By April of this year, Apple was desperate. It was embroiled in a fight with Qualcomm that was playing out in numerous lawsuits including one that was taking place in San Diego with billions of dollars at stake. With Qualcomm apparently unwilling to sell it 5G modem chips, Apple was relying on Intel, the company that supplied it with the 4G LTE modem chips used on the 2018 iPhones. But there were questions about whether Intel could deliver a 5G modem chip in time for Apple to release a 5G iPhone by 2020.

Apple seeks to bring in-house as much of its supply chain as possible

Today, the Wall Street Journal reports that the talks between Apple and Intel have heated up to the point where they are now classified as “advanced.” The deal, said to be valued at $1 billion or more, could be announced as soon as next week. This would be a big transaction for Apple as the company usually makes small purchases. For example, in 2012 Apple bought biometrics firm AuthenTec for $356 million and Touch ID debuted a year later on the iPhone 5s.
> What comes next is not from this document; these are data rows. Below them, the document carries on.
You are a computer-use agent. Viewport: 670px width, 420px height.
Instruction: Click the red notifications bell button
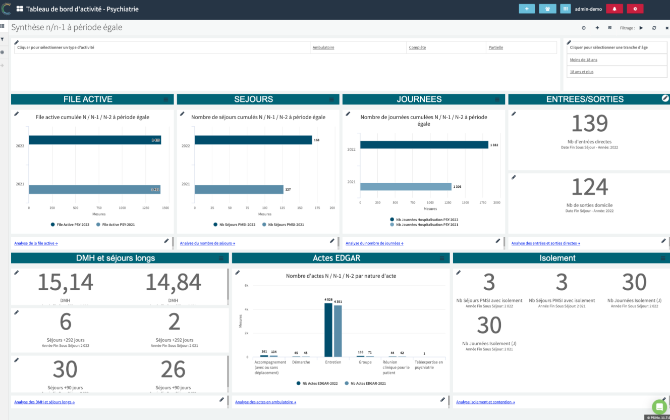[x=614, y=9]
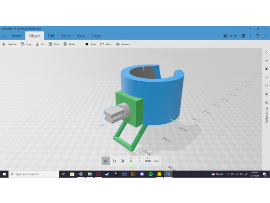Switch to the Paint tab

65,36
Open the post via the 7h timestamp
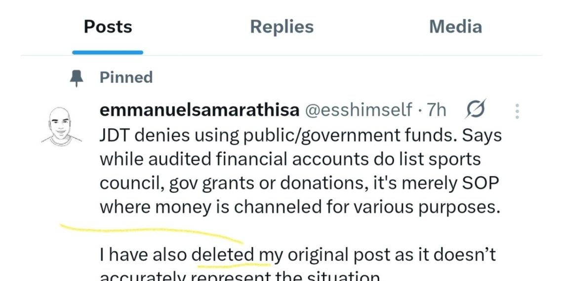 click(437, 110)
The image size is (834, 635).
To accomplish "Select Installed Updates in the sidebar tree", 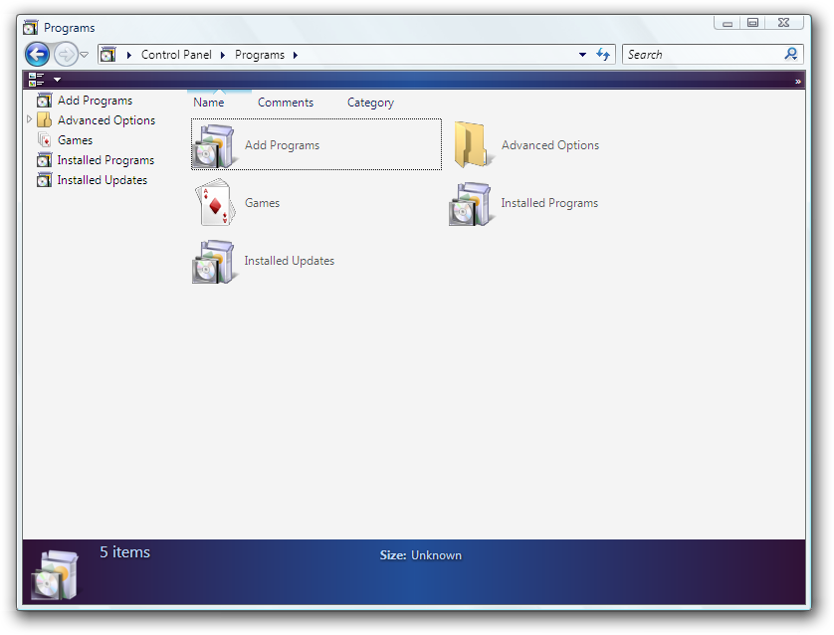I will click(x=102, y=180).
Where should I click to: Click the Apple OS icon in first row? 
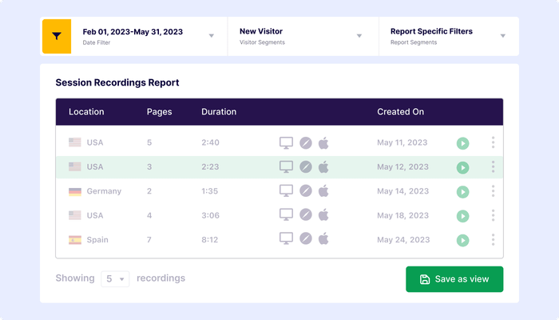pos(323,143)
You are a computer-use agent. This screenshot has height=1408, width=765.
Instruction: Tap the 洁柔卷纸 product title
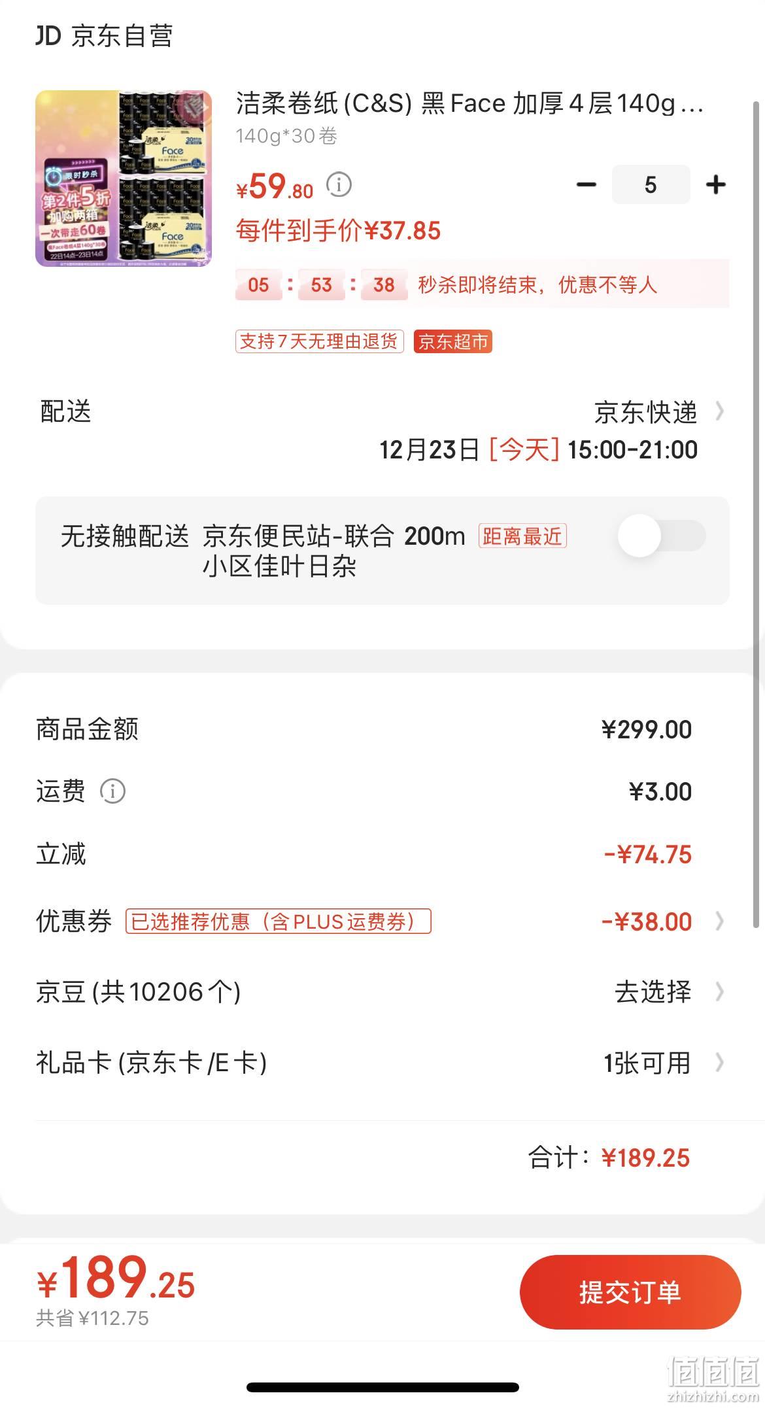469,103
In 2015, Apple paid a reported $20 million for imaging firm LinX. The acquisition helped Apple immediately step up its camera game.  The most money that Apple has ever shelled out to buy another company was the $3 billion it spent to buy Beats Audio in 2014. While most of these deals had almost immediate payoffs for Apple, even with Intel’s smartphone modem chip business, it might not be until 2022 or 2023 before Apple is able to be self-sufficient in this area.
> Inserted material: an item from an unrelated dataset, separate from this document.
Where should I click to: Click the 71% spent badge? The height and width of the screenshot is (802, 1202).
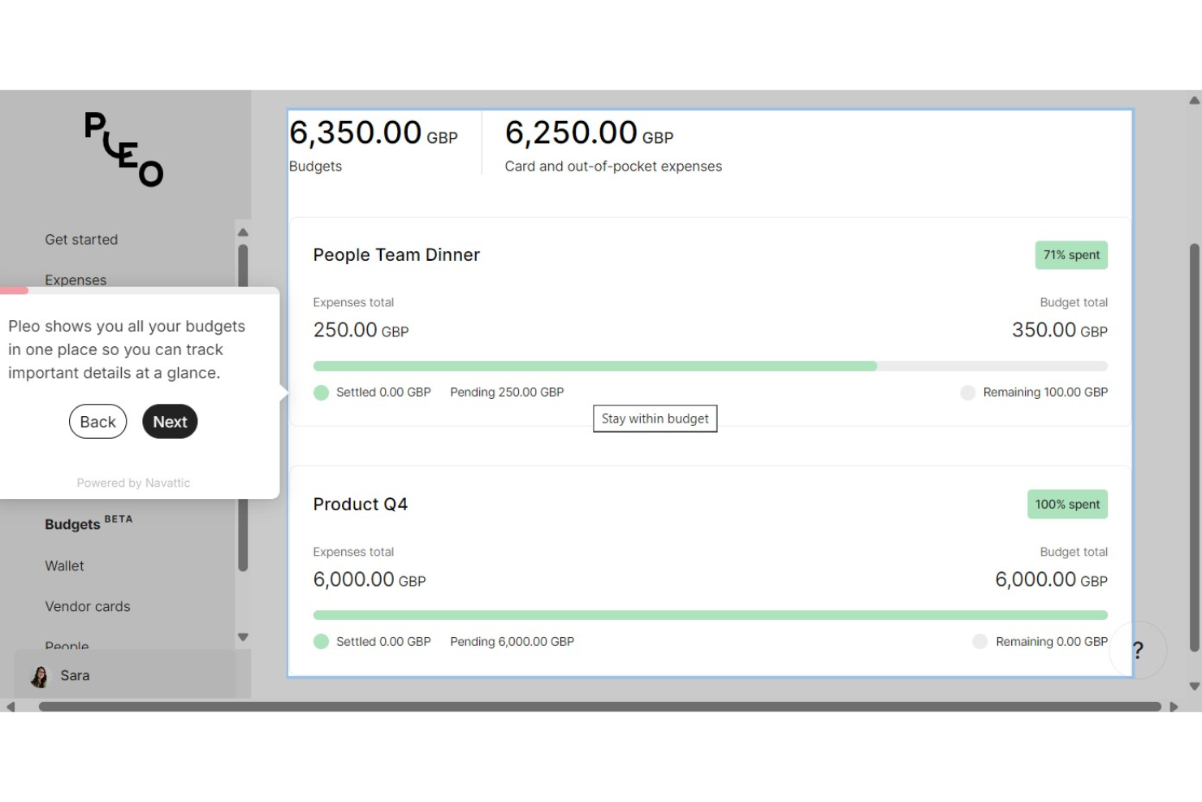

Apple has been hiring engineers, including some from Intel, and plans on opening an office in San Diego with 1,200 employees. If a deal is reached, Intel will be getting rid of a business that has been losing $1 billion a year. And while it will no longer be producing chips for smartphones, it will still work on 5G based components for other devices. Meanwhile, Apple is looking to move in-house as much of the iPhone’s supply chain as possible. Last year it spent $600 million to purchase facilities and engineers from Dialog Semiconductors so that it could start producing internally the battery-management chips that it had been buying from Dialog in the past.
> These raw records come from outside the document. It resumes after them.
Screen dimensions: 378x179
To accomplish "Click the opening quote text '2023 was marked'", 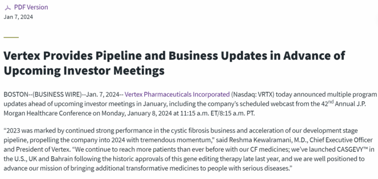I will click(29, 130).
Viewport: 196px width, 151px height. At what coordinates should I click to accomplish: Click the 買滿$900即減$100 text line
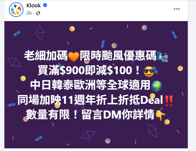(89, 70)
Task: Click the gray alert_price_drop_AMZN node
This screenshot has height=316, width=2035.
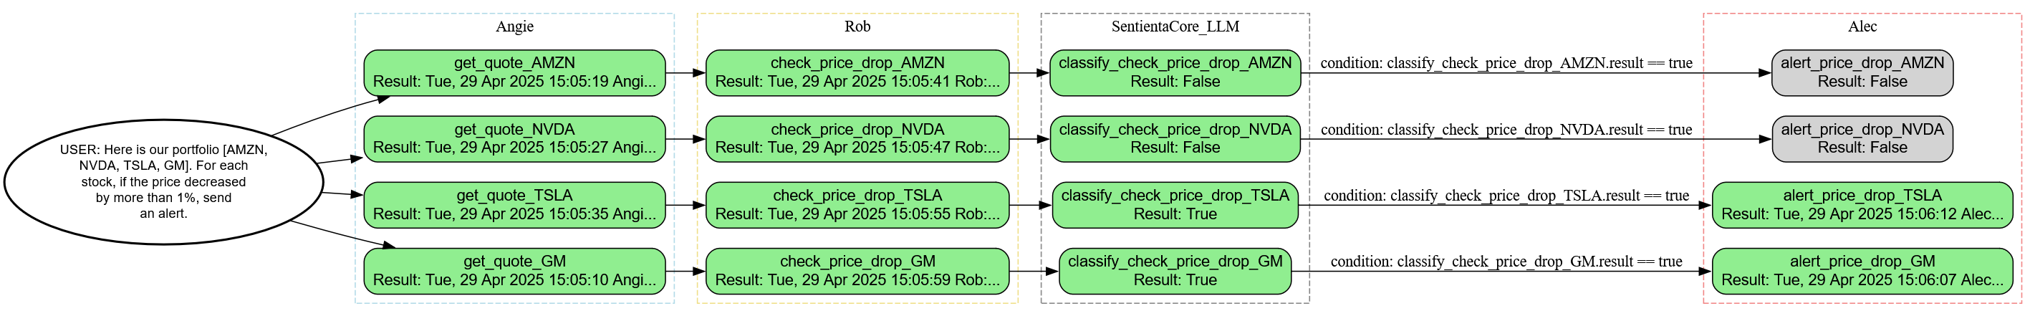Action: coord(1862,73)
While Apple appears to have this deal locked up, when Intel first announced that it was exiting the business, it received indications of interest from other companies. Should Apple and Intel fail to come to an agreement, another buyer could step in to take Apple’s place. Meanwhile, investors rightly regard this as potentially bad news for Qualcomm. When the story broke after the 4 pm EDT close of the NYSE, Qualcomm’s shares dropped 1.8% to $74.55.

If Apple ends up buying Intel’s smartphone modem chip business, it can easily afford it. After accounting for debt, Apple had $113 billion of cash available as of March 30th when its fiscal second-quarter came to an end.